Kültürüyle ve sistemiyle üzerimize geldiklerinde maalesef Fransız modeline kendimizi kaptırmışız. Bari kaptırmışken hiç olmazsa mevcut sistemler içerisinde Osmanlı sistemine en çok benzerlik gösteren İngiliz Anglo-Sakson modeline kaptırsak fenamı olurdu. Öyle ya, Anglo-Sakson modeli madem ucundan kıyısından da olsa Osmanlı modeline benzerlik göstermekte, o halde ne diye Fransa’nın Napolyon kodlarına daldık ki. Napolyon kodlarına daldıkta sanki başımız göğemi erdi, tam aksine kendimizi bir türlü sonu gelmez suni laiklik tartışmaların ortasında bulduk. Şayet Anglo-Sakson kodlarına dalsaydık kısır tartışmalardan uzak bir halde usuletle suhuletle birey devlet için değil, devlet birey için düsturunu ilke edinecektik. Ve bu ilke doğrultusunda “sadece devlet laiktir, asla birey laik olamaz” deyip yarınlarımızı boşa heder etmeyecektik. Tabi Fransız modelini körkütük örnek alınca ister istemez sesimizde kısılıverdi. Yetmedi insanımızı kendi öz yurdunda parya durumuna düşürülüp can evinden vurdular. Tabii Osmanlı modeline daha yakın gözüken Anglosakson kodlara dalmayıp Fransız kodlara dalınca olacağı buydu. Düşünsenize yıllardır Devlet baba bildiğimiz devletimize bile Fransız kalıp buyurgan devlet yapısıyla yüzleşiverdik. Tahmin etmişsinizdir bu tabloda yüzleştiğimiz o devletlû zevatı, malum buyurganlıkta onların eline hiç kimsenin su dökemeyeceği cinsten diyebileceğimiz Jön Türkler, İttihat Terakki ve ulusal sol zihniyetten başkası değil elbet. İşte sıraladığımız bu yüzler devletimizle milletimiz arasında derin uçurumlar açarak yarınlarımızı çaldılar.
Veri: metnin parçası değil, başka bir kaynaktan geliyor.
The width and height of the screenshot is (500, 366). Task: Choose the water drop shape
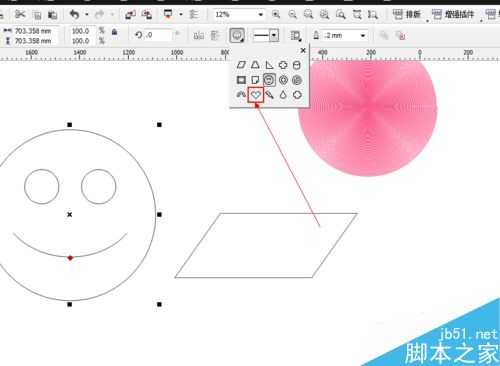(283, 95)
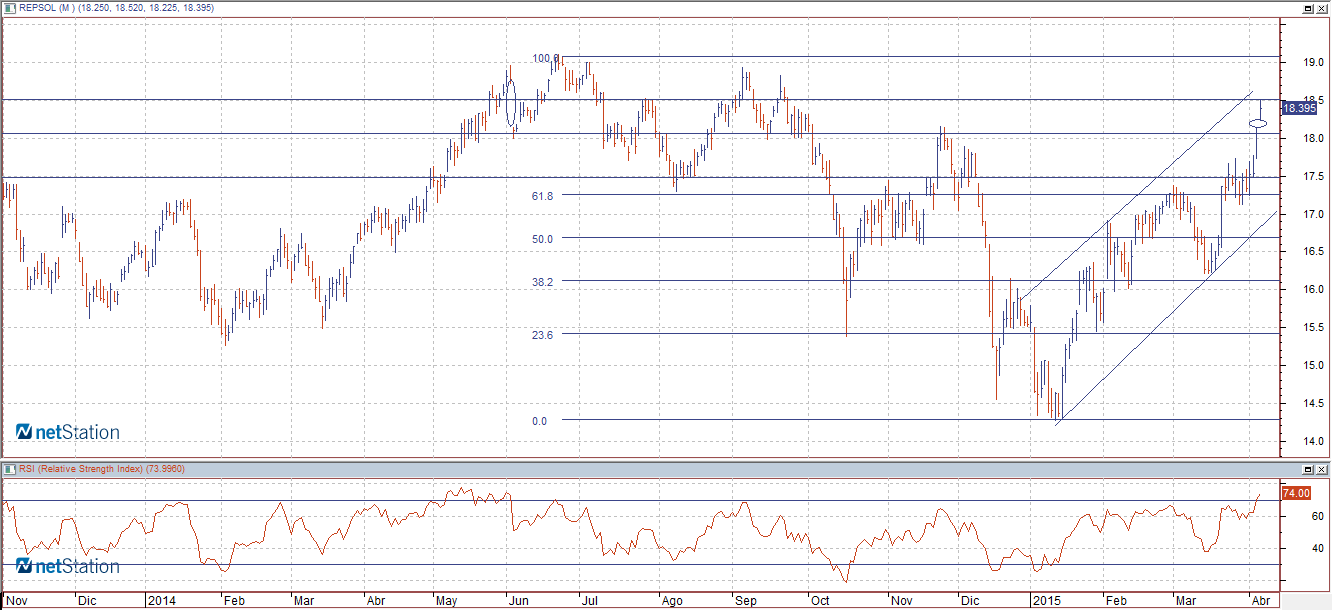Maximize the REPSOL price chart panel
Viewport: 1332px width, 610px height.
pos(1307,8)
Hadi yarınlarımızı alınlarının akıyla çalsalar belki gam yemeyiz, içimize yılan gibi sokulup bin bir türlü hile ve dolaplarla bizi kandırıp yarınlarımızı çaldıkları içindir hala gamlıyız ve öfkemiz dinmişte değil. İşte bu yüzden deriz ki; İslam’ın çöküşü diye bir şey yoktur, bizim bin bir türlü nice hile ve oyunlara aldanışımızdan kaynaklanan batının uyanışı söz konusudur. Ancak Batı’nın uyanışı İslam medeniyeti sonrası bir uyanıştır. Her ne kadar tarih Hilal ve Salibin birbiriyle kıyasıya kapışmasına şahitlik yapsa da, bu sadece görünen yüzü bir şahitliktir. Birde bunun görünmeyen bir yüzü vardı ki, o yüzde Haçlının İslam medeniyetiyle yüzleşme gerçeği vardır.
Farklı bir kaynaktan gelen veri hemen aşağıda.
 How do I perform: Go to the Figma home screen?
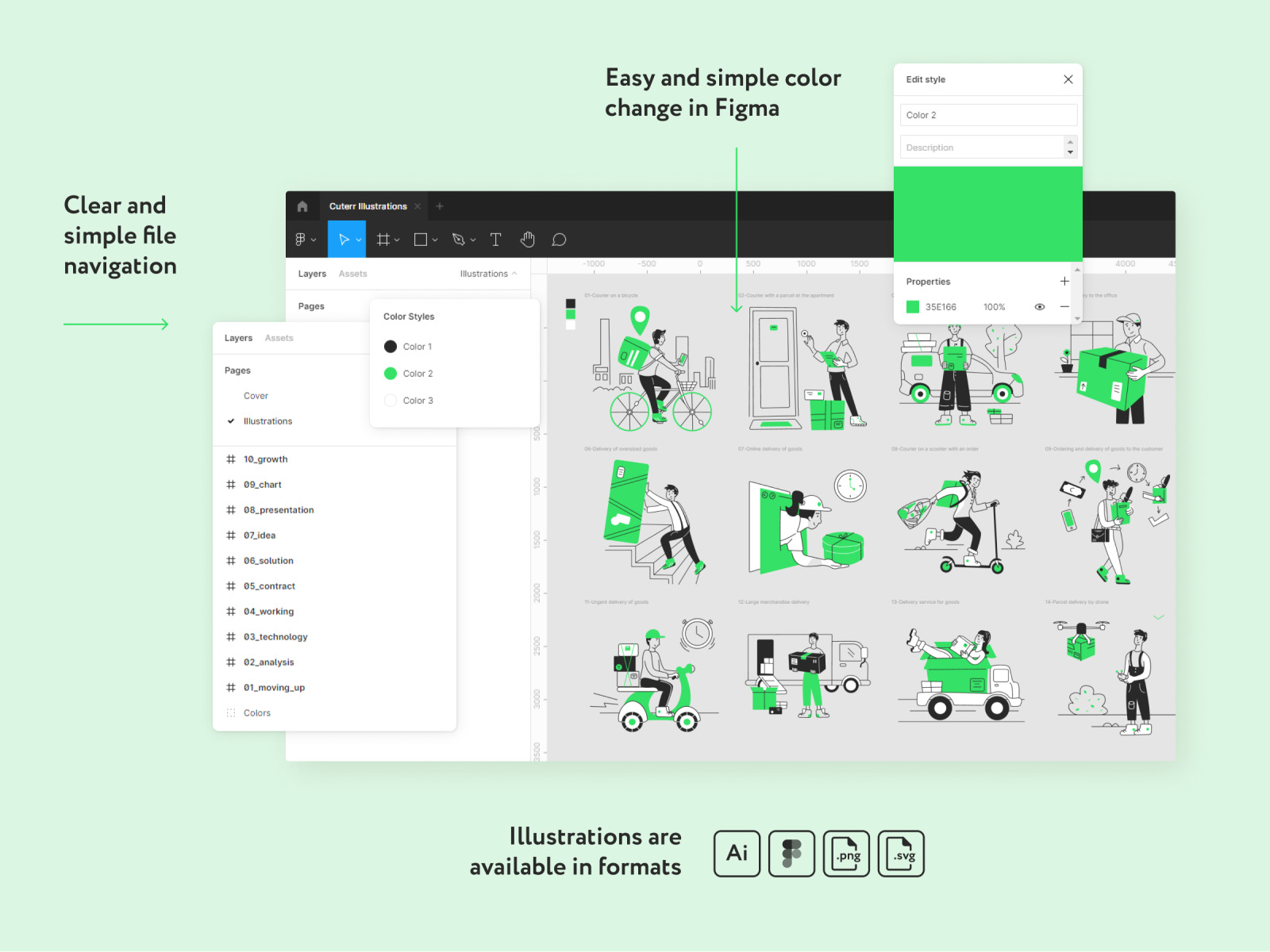[x=302, y=206]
Evet, her Haçlı seferi aynı zamanda medeniyet kodlarımızla yüzleşmek demektir. Ve bu yüzleşme uyanışlarını beraberinde getirecektir. Ancak bu uyanış bildiğimiz uyanış olmayacak, tam aksine gözleri para hırsı bürümüş bir uyanış olacaktır. Yani insanlığın susuzluğunu gideremeyecek maneviyattan yoksun maddi uyanıştır bu. Madden uyandılar da ne oldu, dünya metası uğruna birbirlerine düşeceklerdir. Nitekim Kur’an’da bu hususta mealen zikredilmiş ayette var: “Ehli küfür İslam’a karşı ittihat eder, kendi arasında tefrikaya düşer” diye. Gerçekten de Osmanlı hazır hasta yatağına düştüğünde I. Cihan savaşıyla birbirlerine girip imparatorlukların sonu gelir de.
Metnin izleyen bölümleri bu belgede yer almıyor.